Whatever the records say, give every one of them again exactly.

Extracted data entries —
━━━━━━━━━━━━━━━━━━━━

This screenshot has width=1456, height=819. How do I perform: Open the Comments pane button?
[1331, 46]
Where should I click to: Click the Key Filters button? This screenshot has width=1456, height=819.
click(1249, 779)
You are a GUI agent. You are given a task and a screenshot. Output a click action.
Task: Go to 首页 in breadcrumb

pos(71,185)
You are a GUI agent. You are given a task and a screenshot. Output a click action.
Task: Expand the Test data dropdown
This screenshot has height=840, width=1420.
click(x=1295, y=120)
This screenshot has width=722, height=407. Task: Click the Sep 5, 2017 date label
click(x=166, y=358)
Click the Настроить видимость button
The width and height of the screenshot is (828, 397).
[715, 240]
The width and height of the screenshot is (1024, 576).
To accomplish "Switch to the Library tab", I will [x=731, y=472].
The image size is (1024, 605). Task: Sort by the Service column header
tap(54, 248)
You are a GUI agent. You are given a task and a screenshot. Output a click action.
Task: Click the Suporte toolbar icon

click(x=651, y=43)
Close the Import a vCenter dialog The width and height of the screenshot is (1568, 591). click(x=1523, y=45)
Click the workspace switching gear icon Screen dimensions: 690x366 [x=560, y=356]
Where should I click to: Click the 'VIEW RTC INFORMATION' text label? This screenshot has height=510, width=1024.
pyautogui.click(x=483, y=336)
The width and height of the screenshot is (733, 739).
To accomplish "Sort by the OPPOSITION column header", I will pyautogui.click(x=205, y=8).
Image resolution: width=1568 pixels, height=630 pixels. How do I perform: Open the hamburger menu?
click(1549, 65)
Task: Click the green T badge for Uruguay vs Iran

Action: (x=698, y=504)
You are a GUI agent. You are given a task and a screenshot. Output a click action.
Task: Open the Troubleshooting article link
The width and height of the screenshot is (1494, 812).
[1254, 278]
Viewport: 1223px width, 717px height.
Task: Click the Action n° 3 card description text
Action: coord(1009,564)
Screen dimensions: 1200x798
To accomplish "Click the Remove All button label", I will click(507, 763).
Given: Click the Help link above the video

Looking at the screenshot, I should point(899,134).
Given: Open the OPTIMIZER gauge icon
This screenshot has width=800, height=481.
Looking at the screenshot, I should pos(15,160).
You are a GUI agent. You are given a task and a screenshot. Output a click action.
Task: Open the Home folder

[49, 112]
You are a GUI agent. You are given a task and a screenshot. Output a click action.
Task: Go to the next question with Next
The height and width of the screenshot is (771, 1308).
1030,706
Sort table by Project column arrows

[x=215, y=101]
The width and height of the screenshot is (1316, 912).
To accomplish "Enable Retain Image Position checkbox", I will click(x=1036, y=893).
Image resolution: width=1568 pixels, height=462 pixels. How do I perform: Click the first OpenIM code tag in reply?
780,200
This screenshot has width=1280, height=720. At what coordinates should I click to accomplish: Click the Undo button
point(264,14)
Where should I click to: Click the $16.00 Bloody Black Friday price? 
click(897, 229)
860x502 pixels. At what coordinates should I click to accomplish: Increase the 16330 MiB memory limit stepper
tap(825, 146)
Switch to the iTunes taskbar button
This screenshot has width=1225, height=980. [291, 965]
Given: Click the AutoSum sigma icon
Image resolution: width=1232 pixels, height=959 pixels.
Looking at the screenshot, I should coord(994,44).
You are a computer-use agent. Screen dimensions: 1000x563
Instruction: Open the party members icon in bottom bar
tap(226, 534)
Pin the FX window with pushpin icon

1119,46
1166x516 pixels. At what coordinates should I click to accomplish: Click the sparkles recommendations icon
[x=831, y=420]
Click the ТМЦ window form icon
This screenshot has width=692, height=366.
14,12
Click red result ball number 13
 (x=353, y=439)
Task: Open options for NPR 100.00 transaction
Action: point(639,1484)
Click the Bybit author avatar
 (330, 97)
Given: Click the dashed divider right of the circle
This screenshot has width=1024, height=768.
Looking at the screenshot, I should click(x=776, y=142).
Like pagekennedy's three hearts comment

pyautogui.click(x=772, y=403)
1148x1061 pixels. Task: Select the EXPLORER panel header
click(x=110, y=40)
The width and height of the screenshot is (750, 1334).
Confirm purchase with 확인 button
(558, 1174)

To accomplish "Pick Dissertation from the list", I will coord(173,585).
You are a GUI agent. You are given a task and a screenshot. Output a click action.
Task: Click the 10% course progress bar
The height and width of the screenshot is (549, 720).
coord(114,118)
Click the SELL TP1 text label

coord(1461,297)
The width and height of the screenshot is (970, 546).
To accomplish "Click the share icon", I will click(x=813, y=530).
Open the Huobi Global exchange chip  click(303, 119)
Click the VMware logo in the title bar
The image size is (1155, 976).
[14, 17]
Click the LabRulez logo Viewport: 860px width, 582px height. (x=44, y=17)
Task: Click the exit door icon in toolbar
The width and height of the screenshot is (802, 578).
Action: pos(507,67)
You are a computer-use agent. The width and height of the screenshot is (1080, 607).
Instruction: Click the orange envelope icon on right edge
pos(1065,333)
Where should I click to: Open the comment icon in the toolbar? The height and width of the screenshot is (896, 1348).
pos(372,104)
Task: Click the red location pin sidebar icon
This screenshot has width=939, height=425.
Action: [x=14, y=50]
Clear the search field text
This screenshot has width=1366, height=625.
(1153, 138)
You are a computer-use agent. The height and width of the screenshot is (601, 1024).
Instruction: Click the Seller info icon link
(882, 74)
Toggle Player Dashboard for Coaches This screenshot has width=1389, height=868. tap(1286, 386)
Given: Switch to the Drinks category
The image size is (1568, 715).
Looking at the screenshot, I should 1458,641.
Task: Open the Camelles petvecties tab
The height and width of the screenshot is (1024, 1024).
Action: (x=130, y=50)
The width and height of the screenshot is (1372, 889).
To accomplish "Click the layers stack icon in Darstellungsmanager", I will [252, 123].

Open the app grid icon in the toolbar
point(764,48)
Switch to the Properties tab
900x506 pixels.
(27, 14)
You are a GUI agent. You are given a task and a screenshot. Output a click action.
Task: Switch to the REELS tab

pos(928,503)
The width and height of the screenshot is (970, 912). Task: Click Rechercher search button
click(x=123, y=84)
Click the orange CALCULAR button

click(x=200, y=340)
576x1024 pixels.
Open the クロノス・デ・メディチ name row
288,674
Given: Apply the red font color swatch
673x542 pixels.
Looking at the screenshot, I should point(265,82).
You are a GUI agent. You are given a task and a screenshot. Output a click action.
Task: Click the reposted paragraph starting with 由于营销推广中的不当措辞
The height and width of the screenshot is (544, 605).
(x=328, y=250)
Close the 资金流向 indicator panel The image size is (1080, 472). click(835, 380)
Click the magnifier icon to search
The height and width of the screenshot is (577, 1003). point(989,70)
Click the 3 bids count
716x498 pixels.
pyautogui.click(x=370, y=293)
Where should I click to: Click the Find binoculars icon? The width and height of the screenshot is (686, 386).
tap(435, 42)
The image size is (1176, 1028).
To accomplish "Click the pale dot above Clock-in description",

━━━━━━━━━━━━━━━━━━━━

Solved exercise —
This screenshot has width=1456, height=819. How do I perform: Open the Comments pane button?
[1331, 46]
Where should I click to: Click the Key Filters button? This screenshot has width=1456, height=819.
click(1249, 779)
You are a GUI agent. You are given a task and a screenshot. Output a click action.
Task: Go to 首页 in breadcrumb

pos(71,185)
You are a GUI agent. You are given a task and a screenshot. Output a click action.
Task: Expand the Test data dropdown
This screenshot has height=840, width=1420.
click(x=1295, y=120)
This screenshot has width=722, height=407. Task: Click the Sep 5, 2017 date label
click(x=166, y=358)
Click the Настроить видимость button
The width and height of the screenshot is (828, 397).
[715, 240]
The width and height of the screenshot is (1024, 576).
To accomplish "Switch to the Library tab", I will [x=731, y=472].
The image size is (1024, 605). Task: Sort by the Service column header
tap(54, 248)
You are a GUI agent. You are given a task and a screenshot. Output a click action.
Task: Click the Suporte toolbar icon

click(x=651, y=43)
Close the Import a vCenter dialog The width and height of the screenshot is (1568, 591). click(x=1523, y=45)
Click the workspace switching gear icon Screen dimensions: 690x366 [x=560, y=356]
Where should I click to: Click the 'VIEW RTC INFORMATION' text label? This screenshot has height=510, width=1024.
pyautogui.click(x=483, y=336)
The width and height of the screenshot is (733, 739).
To accomplish "Sort by the OPPOSITION column header", I will pyautogui.click(x=205, y=8).
Image resolution: width=1568 pixels, height=630 pixels. How do I perform: Open the hamburger menu?
click(1549, 65)
Task: Click the green T badge for Uruguay vs Iran

Action: (x=698, y=504)
You are a GUI agent. You are given a task and a screenshot. Output a click action.
Task: Open the Troubleshooting article link
The width and height of the screenshot is (1494, 812).
[1254, 278]
Viewport: 1223px width, 717px height.
Task: Click the Action n° 3 card description text
Action: coord(1009,564)
Screen dimensions: 1200x798
To accomplish "Click the Remove All button label", I will click(507, 763).
Given: Click the Help link above the video

Looking at the screenshot, I should point(899,134).
Given: Open the OPTIMIZER gauge icon
This screenshot has width=800, height=481.
Looking at the screenshot, I should pos(15,160).
You are a GUI agent. You are given a task and a screenshot. Output a click action.
Task: Open the Home folder

[49, 112]
You are a GUI agent. You are given a task and a screenshot. Output a click action.
Task: Go to the next question with Next
The height and width of the screenshot is (771, 1308).
1030,706
Sort table by Project column arrows

[x=215, y=101]
The width and height of the screenshot is (1316, 912).
To accomplish "Enable Retain Image Position checkbox", I will click(x=1036, y=893).
Image resolution: width=1568 pixels, height=462 pixels. How do I perform: Click the first OpenIM code tag in reply?
780,200
This screenshot has width=1280, height=720. At what coordinates should I click to accomplish: Click the Undo button
point(264,14)
Where should I click to: Click the $16.00 Bloody Black Friday price? 
click(897, 229)
860x502 pixels. At what coordinates should I click to accomplish: Increase the 16330 MiB memory limit stepper
tap(825, 146)
Switch to the iTunes taskbar button
This screenshot has width=1225, height=980. [291, 965]
Given: Click the AutoSum sigma icon
Image resolution: width=1232 pixels, height=959 pixels.
Looking at the screenshot, I should coord(994,44).
You are a computer-use agent. Screen dimensions: 1000x563
Instruction: Open the party members icon in bottom bar
tap(226, 534)
Pin the FX window with pushpin icon

1119,46
1166x516 pixels. At what coordinates should I click to accomplish: Click the sparkles recommendations icon
[x=831, y=420]
Click the ТМЦ window form icon
This screenshot has width=692, height=366.
14,12
Click red result ball number 13
 (x=353, y=439)
Task: Open options for NPR 100.00 transaction
Action: point(639,1484)
Click the Bybit author avatar
 (330, 97)
Given: Click the dashed divider right of the circle
This screenshot has width=1024, height=768.
Looking at the screenshot, I should click(x=776, y=142).
Like pagekennedy's three hearts comment

pyautogui.click(x=772, y=403)
1148x1061 pixels. Task: Select the EXPLORER panel header
click(x=110, y=40)
The width and height of the screenshot is (750, 1334).
Confirm purchase with 확인 button
(558, 1174)

To accomplish "Pick Dissertation from the list", I will coord(173,585).
You are a GUI agent. You are given a task and a screenshot. Output a click action.
Task: Click the 10% course progress bar
The height and width of the screenshot is (549, 720).
coord(114,118)
Click the SELL TP1 text label

coord(1461,297)
The width and height of the screenshot is (970, 546).
To accomplish "Click the share icon", I will click(x=813, y=530).
Open the Huobi Global exchange chip  click(303, 119)
Click the VMware logo in the title bar
The image size is (1155, 976).
[14, 17]
Click the LabRulez logo Viewport: 860px width, 582px height. (x=44, y=17)
Task: Click the exit door icon in toolbar
The width and height of the screenshot is (802, 578).
Action: pos(507,67)
You are a computer-use agent. The width and height of the screenshot is (1080, 607).
Instruction: Click the orange envelope icon on right edge
pos(1065,333)
Where should I click to: Open the comment icon in the toolbar? The height and width of the screenshot is (896, 1348).
pos(372,104)
Task: Click the red location pin sidebar icon
This screenshot has width=939, height=425.
Action: [x=14, y=50]
Clear the search field text
This screenshot has width=1366, height=625.
(1153, 138)
You are a computer-use agent. The height and width of the screenshot is (601, 1024).
Instruction: Click the Seller info icon link
(882, 74)
Toggle Player Dashboard for Coaches This screenshot has width=1389, height=868. tap(1286, 386)
Given: Switch to the Drinks category
The image size is (1568, 715).
Looking at the screenshot, I should 1458,641.
Task: Open the Camelles petvecties tab
The height and width of the screenshot is (1024, 1024).
Action: (x=130, y=50)
The width and height of the screenshot is (1372, 889).
To accomplish "Click the layers stack icon in Darstellungsmanager", I will [252, 123].

Open the app grid icon in the toolbar
point(764,48)
Switch to the Properties tab
900x506 pixels.
(27, 14)
You are a GUI agent. You are given a task and a screenshot. Output a click action.
Task: Switch to the REELS tab

pos(928,503)
The width and height of the screenshot is (970, 912). Task: Click Rechercher search button
click(x=123, y=84)
Click the orange CALCULAR button

click(x=200, y=340)
576x1024 pixels.
Open the クロノス・デ・メディチ name row
288,674
Given: Apply the red font color swatch
673x542 pixels.
Looking at the screenshot, I should point(265,82).
You are a GUI agent. You are given a task and a screenshot. Output a click action.
Task: Click the reposted paragraph starting with 由于营销推广中的不当措辞
The height and width of the screenshot is (544, 605).
(x=328, y=250)
Close the 资金流向 indicator panel The image size is (1080, 472). click(835, 380)
Click the magnifier icon to search
The height and width of the screenshot is (577, 1003). point(989,70)
Click the 3 bids count
716x498 pixels.
pyautogui.click(x=370, y=293)
Where should I click to: Click the Find binoculars icon? The width and height of the screenshot is (686, 386).
tap(435, 42)
The image size is (1176, 1028).
To accomplish "Click the pale dot above Clock-in description",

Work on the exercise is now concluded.